Harry Potter returns with grey hairs in new J.K. Rowling story
LONDON - Agence France-Presse
In a file picture taken on June 23, 2011 Harry Potter creator J.K. Rowling poses for photographers during the launch of her new project 'www.pottermore.com' in central London. AFP PhotoFictional boy wizard Harry Potter made his first appearance in seven years on Tuesday, featuring as a nearly 34-year-old with grey hairs in a new short story by author J.K. Rowling.
In an article on the "Pottermore" website written in the form of a gossip column, Harry and his friends reunite at a tournament of the broomstick-riding game quidditch.
Harry's red-haired friend Ron Weasley is said to be thinning on top, while the 1,500-word story raises questions over the state of Harry's marriage to Ron's sister Ginny Weasley.
Millionaire author Rowling meanwhile gives a teaser when she writes that Harry -- played by the actor Daniel Radcliffe in the films spawned by the book -- sports a new scar on his cheek to go with the lightning-shaped one on his forehead.
"About to turn 34, there are a couple of threads of silver in the famous Auror's (high-level wizard's) black hair, but he continues to wear the distinctive round glasses that some might say are better suited to a style-deficient twelve-year-old," the story says.
There is a further hint of things to come when the story asks whether the "chosen one" might be "embroiled in fresh mysteries that will one day explode upon us all, plunging us into a new age of terror and mayhem."
Rowling has sold more than 450 million copies of the Harry Potter books -- which tell the story of the young wizard and his friends at the Hogwarts school of magic -- while they have also spawned a string of hit films and the Pottermore website.
Her latest piece is written in the form of a gossip column by Rita Skeeter of the Daily Prophet, a character from the Potter books who draws on the author's own vocal criticisms of British tabloid journalism.
In the story, Harry brings his two sons James and Albus -- last seen in the epilogue to the seventh and final instalment "Harry Potter and the Deathly Hallows" -- to see the "2014 Quidditch Cup".
But the story hints at problems in his marriage to Ginny, now a journalist covering the tournament, asking: "Are cracks beginning to show in a union that the Potters are determined to promote as happy?"
Meanwhile Ron Weasley -- played by actor Rupert Grint in the films -- has gone to work at the family magic shop but the columnist whispers about "mental illness".
Ron and Hermione Grainger -- played by actress Emma Watson -- also have two children in the new story, son Hugo and daughter Rose.
Hermione has enjoyed a "meteoric rise" to Deputy Head of the Department of Magical Law Enforcement but the gossipy writer asks: "Does Hermione Granger prove that a witch really can have it all? (No - look at her hair.)"
There is no sign however that Rowling has acted on her admission earlier this year that she should have married off Hermione to Harry, and that Ron and Hermione would probably have ended up in marriage counselling.
The new piece is part of a series about the Quidditch Cup -- a nod to the football World Cup in Brazil -- that are set to appear on Pottermore.

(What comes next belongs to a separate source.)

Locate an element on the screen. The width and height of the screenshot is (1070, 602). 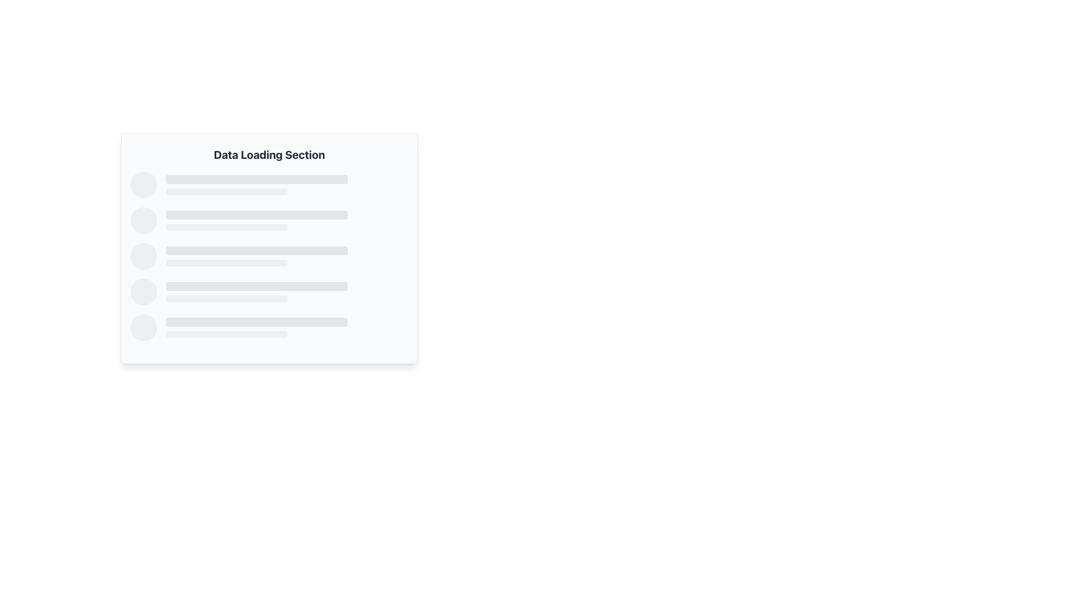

The final article will be published on Friday and will see Ginny Potter cover the cup final, between Brazil and Bulgaria.
Rowling has been keeping busy since the seventh and final novel in the series was published in 2007.
She published her first adult novel, "The Casual Vacancy", to mixed reviews in 2012 and has also released two big-selling crime novels under the nom de plume Robert Galbraith.
She announced last year that she will make her screenwriting debut by penning a series of spin-off films set in the Potter world, starting with "Fantastic Beasts and Where to Find Them".